┌─ Material
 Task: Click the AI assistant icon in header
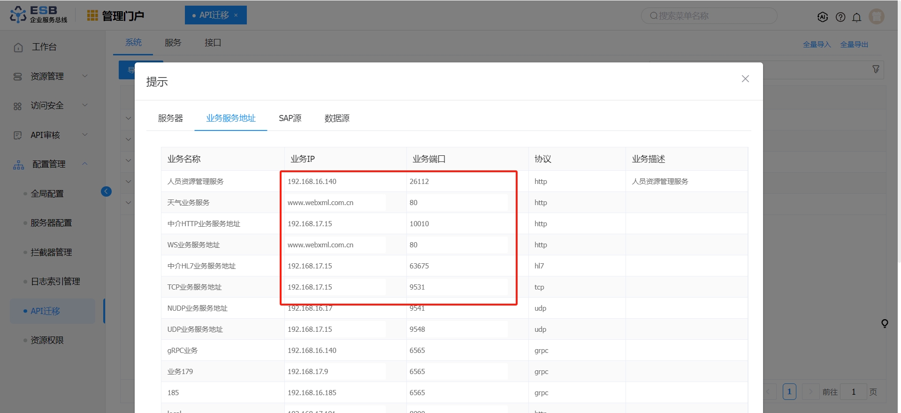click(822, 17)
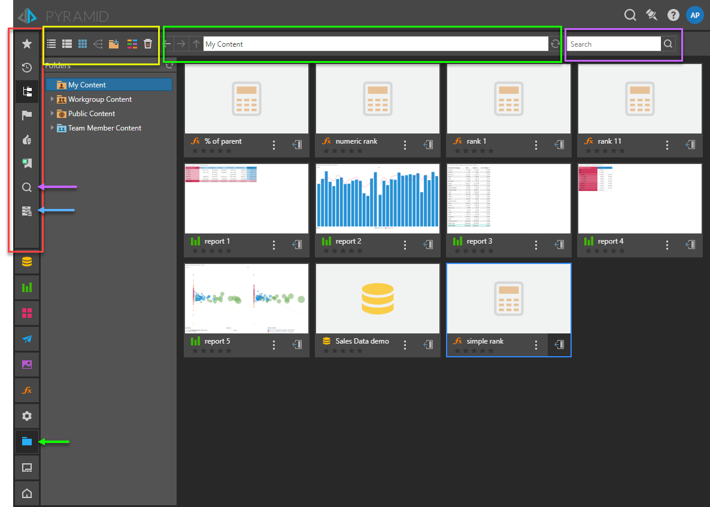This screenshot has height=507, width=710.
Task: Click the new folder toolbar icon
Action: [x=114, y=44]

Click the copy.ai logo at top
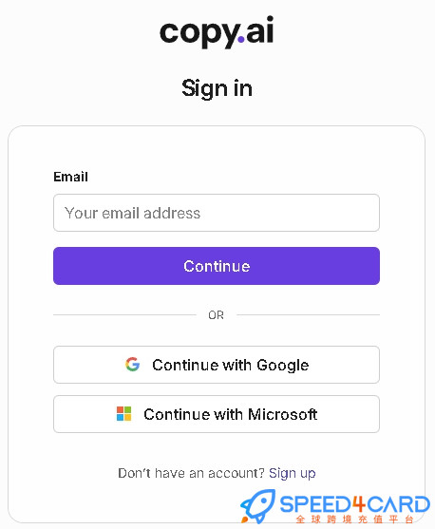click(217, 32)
└─
┌─ Material
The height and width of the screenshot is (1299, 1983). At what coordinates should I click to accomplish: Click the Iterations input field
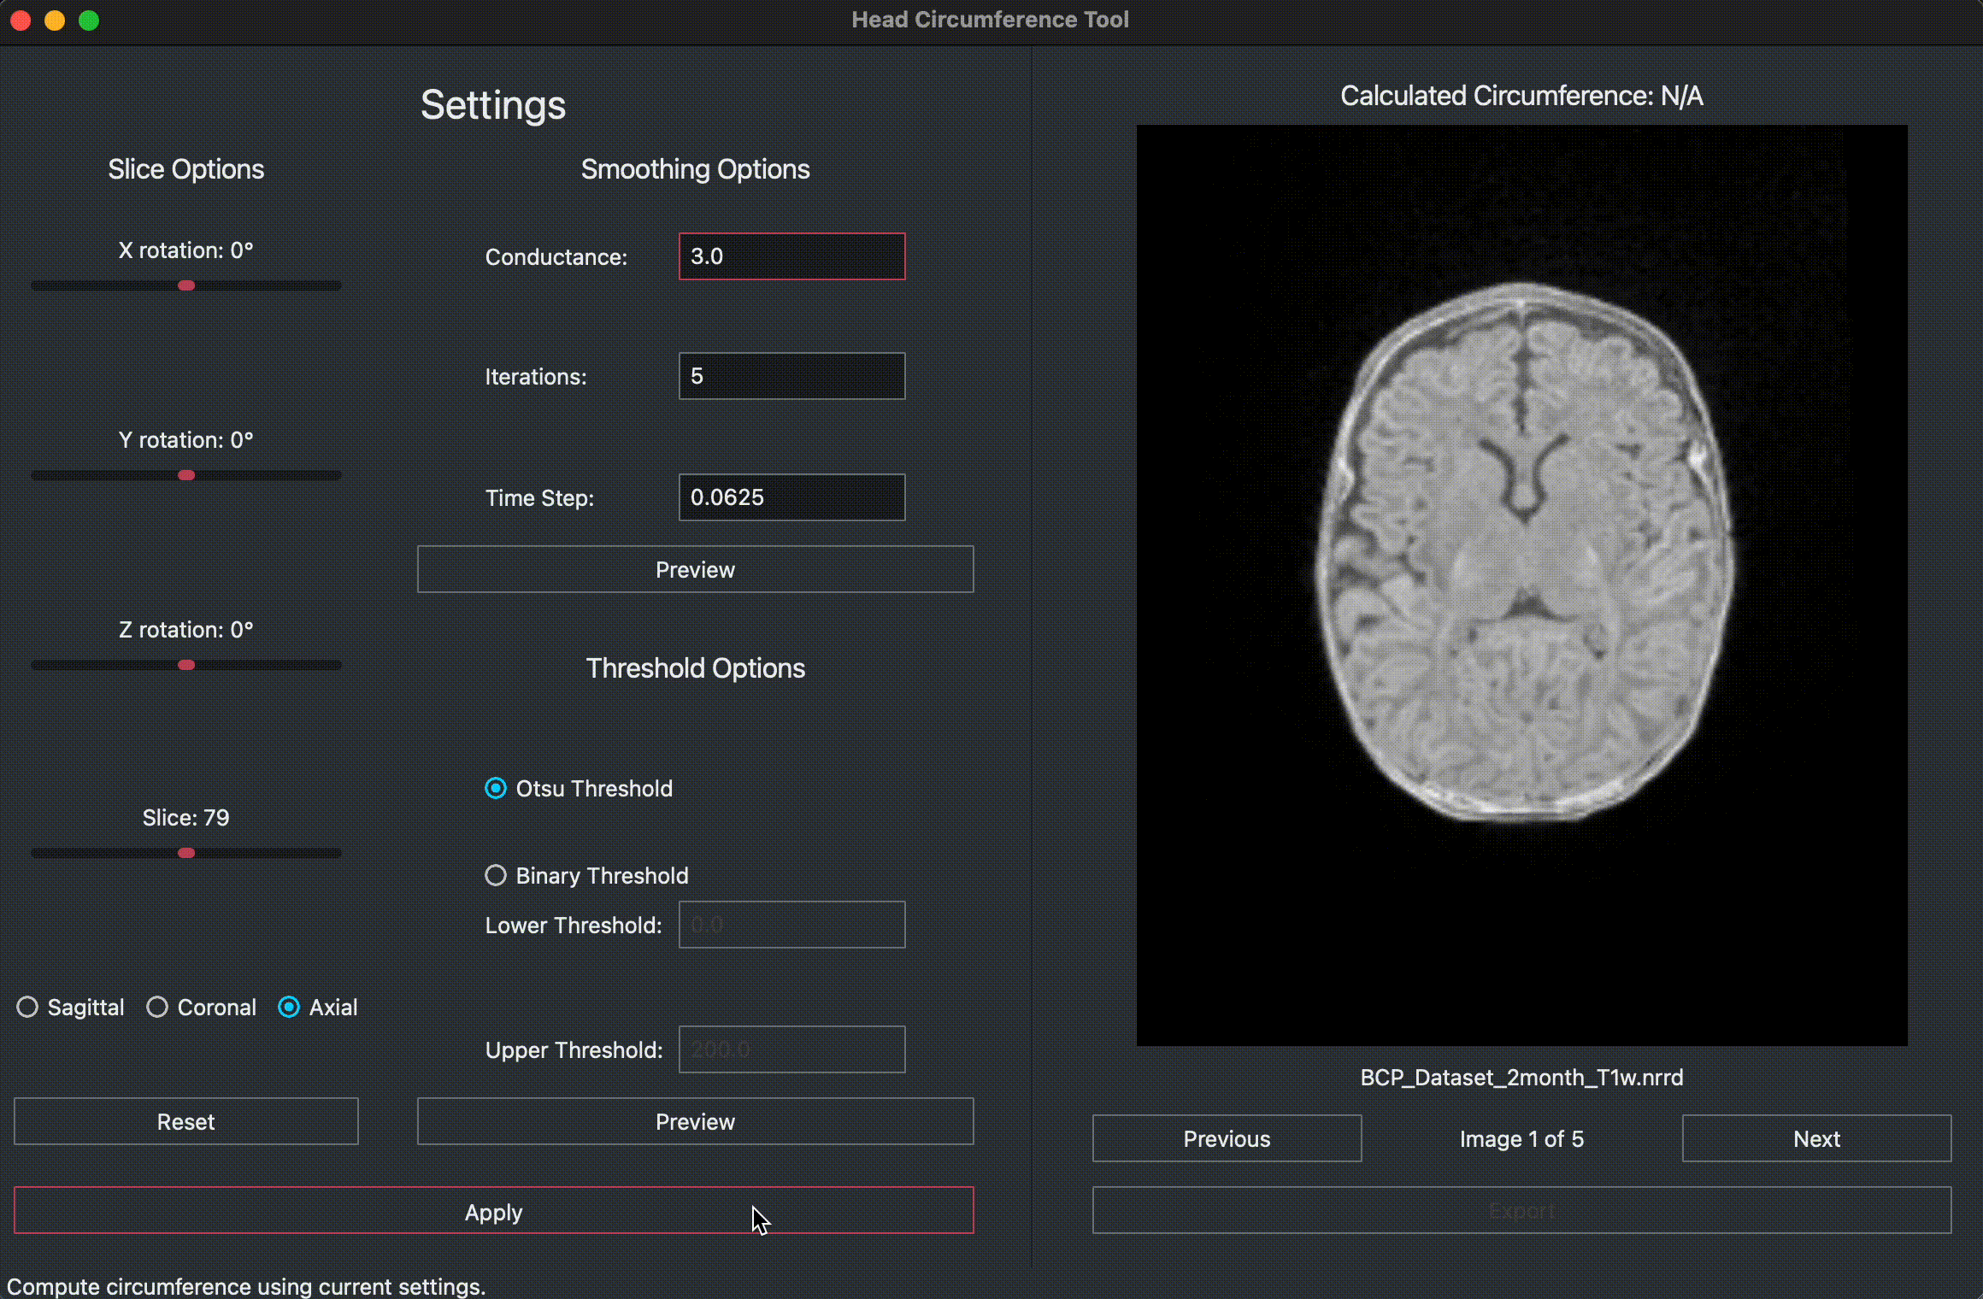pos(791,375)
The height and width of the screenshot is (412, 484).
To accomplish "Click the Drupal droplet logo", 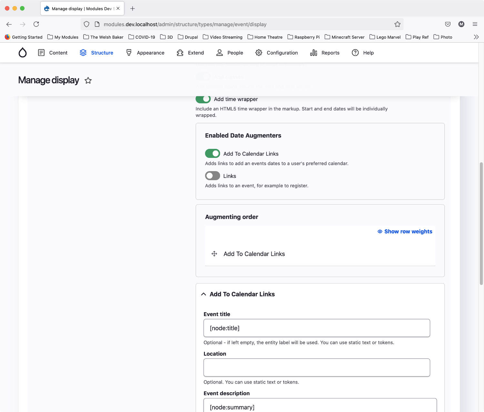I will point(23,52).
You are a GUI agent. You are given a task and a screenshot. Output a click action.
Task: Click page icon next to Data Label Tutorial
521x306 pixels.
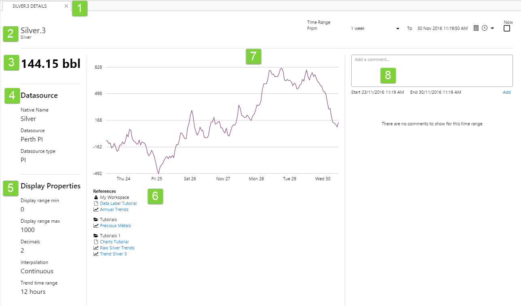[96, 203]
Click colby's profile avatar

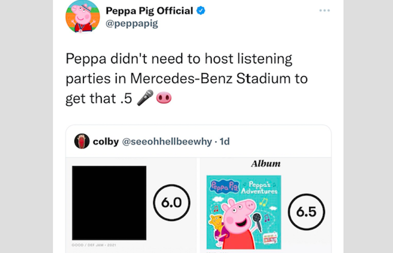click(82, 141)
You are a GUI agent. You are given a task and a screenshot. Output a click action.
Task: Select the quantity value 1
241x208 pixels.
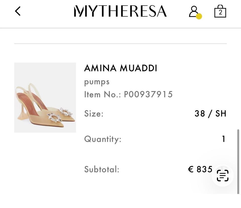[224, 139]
└─
*Task details*:
Copy the data from the line with "Task: Click the AI assistant icon in header" up to and including the line with "click(217, 32)". Leave the pictures out of your answer.

*Output for this task*:
 Task: Click the AI assistant icon in header
click(822, 17)
This screenshot has height=507, width=710.
Task: Click the new folder toolbar icon
Action: [x=114, y=44]

Click the copy.ai logo at top
click(217, 32)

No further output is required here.